The idea that the “placebo effect” or the “nocebo effect” are actual “things” is, in my view, a bit daft because they’re really just umbrella terms for all the effects we haven’t identified yet.
As we discover that, for example, a clinician’s belief in the treatment they’re administering affects its pain-relieving capacity, or that the pain-relieving effect of acupuncture depends more on whether you think you had acupuncture than it does on whether you actually had it, the placebo “effect” seems to get smaller. It’s not the effect that’s getting smaller, we’re just understanding things better. But that’s a bit by-the-by for now.
The stakes in this idea of “credible evidence of danger” are very high when it comes to pain because of neuroplasticity – the wonderful adaptability of our brain and nervous system. Of course, it’s not just your brain that changes by itself, it’s your whole body, which is why I prefer to think of it as “bioplasticity”.

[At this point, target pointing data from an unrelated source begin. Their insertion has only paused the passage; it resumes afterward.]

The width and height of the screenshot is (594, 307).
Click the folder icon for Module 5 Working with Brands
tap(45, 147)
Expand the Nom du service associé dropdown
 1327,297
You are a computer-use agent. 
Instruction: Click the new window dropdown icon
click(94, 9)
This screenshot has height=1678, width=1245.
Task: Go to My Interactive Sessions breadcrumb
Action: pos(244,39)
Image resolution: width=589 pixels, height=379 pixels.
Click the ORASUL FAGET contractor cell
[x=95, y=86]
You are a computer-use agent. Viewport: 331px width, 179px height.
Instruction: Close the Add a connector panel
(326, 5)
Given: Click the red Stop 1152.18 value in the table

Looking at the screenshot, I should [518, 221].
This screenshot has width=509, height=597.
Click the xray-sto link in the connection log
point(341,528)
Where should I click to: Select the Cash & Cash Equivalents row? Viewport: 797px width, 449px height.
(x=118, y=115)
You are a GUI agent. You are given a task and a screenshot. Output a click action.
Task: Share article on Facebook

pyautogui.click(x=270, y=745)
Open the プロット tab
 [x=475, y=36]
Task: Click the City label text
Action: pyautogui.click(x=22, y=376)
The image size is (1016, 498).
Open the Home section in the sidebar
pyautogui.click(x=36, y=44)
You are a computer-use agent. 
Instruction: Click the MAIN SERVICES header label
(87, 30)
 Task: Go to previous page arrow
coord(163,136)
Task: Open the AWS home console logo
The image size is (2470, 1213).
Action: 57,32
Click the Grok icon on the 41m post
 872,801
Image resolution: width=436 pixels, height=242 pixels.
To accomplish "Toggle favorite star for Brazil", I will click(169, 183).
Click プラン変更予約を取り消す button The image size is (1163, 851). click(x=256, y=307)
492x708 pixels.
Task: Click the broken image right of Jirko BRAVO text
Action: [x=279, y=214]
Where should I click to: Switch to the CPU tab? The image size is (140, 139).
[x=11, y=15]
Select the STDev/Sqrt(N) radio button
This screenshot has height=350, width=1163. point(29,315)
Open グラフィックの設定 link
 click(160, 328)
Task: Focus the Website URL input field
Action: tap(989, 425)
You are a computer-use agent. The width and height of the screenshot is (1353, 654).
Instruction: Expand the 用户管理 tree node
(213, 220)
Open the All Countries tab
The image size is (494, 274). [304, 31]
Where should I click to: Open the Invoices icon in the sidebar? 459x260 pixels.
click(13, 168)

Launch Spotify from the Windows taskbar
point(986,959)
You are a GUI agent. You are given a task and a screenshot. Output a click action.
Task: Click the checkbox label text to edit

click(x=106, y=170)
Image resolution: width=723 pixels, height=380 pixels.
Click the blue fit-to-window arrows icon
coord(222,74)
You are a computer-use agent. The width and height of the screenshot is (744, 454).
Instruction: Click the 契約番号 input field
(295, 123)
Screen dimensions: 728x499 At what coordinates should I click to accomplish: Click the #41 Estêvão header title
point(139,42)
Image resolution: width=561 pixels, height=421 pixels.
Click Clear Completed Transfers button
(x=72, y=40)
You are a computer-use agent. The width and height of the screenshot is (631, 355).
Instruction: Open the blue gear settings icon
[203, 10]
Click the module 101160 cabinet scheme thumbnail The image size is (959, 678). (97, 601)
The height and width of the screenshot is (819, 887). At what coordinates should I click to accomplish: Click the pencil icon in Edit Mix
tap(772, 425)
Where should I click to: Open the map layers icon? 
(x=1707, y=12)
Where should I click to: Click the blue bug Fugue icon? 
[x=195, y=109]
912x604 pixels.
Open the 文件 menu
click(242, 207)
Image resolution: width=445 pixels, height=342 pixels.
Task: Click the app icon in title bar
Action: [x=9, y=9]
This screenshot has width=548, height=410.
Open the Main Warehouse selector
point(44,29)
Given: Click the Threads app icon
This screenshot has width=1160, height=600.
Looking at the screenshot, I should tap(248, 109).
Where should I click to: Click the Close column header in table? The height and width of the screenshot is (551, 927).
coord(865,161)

The point is that the more you play the piano, or football, the better you get at playing the piano, or football. So it follows that the more your whole system produces something like pain, the better it gets at producing pain.
Try it out
With this model of pain in mind, and a healthy respect for bioplasticity, let’s revisit that MRI you got after a week of brutal back pain. If you’re over 25 and half normal, then your MRI will show “stuff”.
It will pick up the “kisses of time” that have morphed your vertebrae and joints to better withstand the forces on them; it will pick up old minor injuries – perhaps you never knew you had – that have healed but left their trace just like a scar on your skin; it will pick up evidence that you’re no longer fresh out of the womb; and it will pick up many of your own idiosyncratic anatomical characteristics. Just like a photo of your face clearly shows you’re not the same as anyone else.
Unfortunately, when it comes to MRIs, these usual things are then given rather scary names, such as “broad-based disc bulge”, “degenerative changes” and spondylolysis.
Credible evidence of danger? Sure sounds like it. And, because of your own fearfully and wonderfully complex system, your brain will store this information and quite possibly turn up the “need to protect” meter, just a bit.
So you dive into the challenge of finding the best strategy to “fix the MRI”, until eventually you come across someone with the apparent audacity to tell you, actually, those MRIs are pretty normal. Now you are livid, right? Are they telling me my pain is all in my head?!?!
Clearly, it is not – it is in your back. But, like it or not, if you are a human, your pain is in fact produced in your head and it will produce it more readily and more intensely if you have what you think is clear MRI evidence that something is wrong.
I have deliberately taken a provocative line here, but it is by no means outrageous. There are experimental data that clearly predict this scenario and big studies that suggest getting an MRI early on is associated with poor outcome later.
So choose wisely when your back hurts; remember that even brutal back pain is rarely a sign of serious pathology and that it’s really, really common.
Remember that it will pass and it’s best to gradually increase your activity – respect your pain but don’t fear it. You should see a physiotherapist or a doctor because they know the important questions to ask and can coach you on the best road to recovery.
And remember – whether you think you are a tough nut or a bit of a softie – your brain considers all credible evidence of danger when it’s producing pain. If you do end up getting an MRI, expect to see the “kisses of time” and remember that they’re normal, even if they have scary names. Know that there’s no way of finding out when old injuries occurred, and the imaging will probably look just the same when your back no longer hurts.
Lorimer Moseley is Professor of Clinical Neurosciences and Foundation Chair in Physiotherapy at University of South Australia.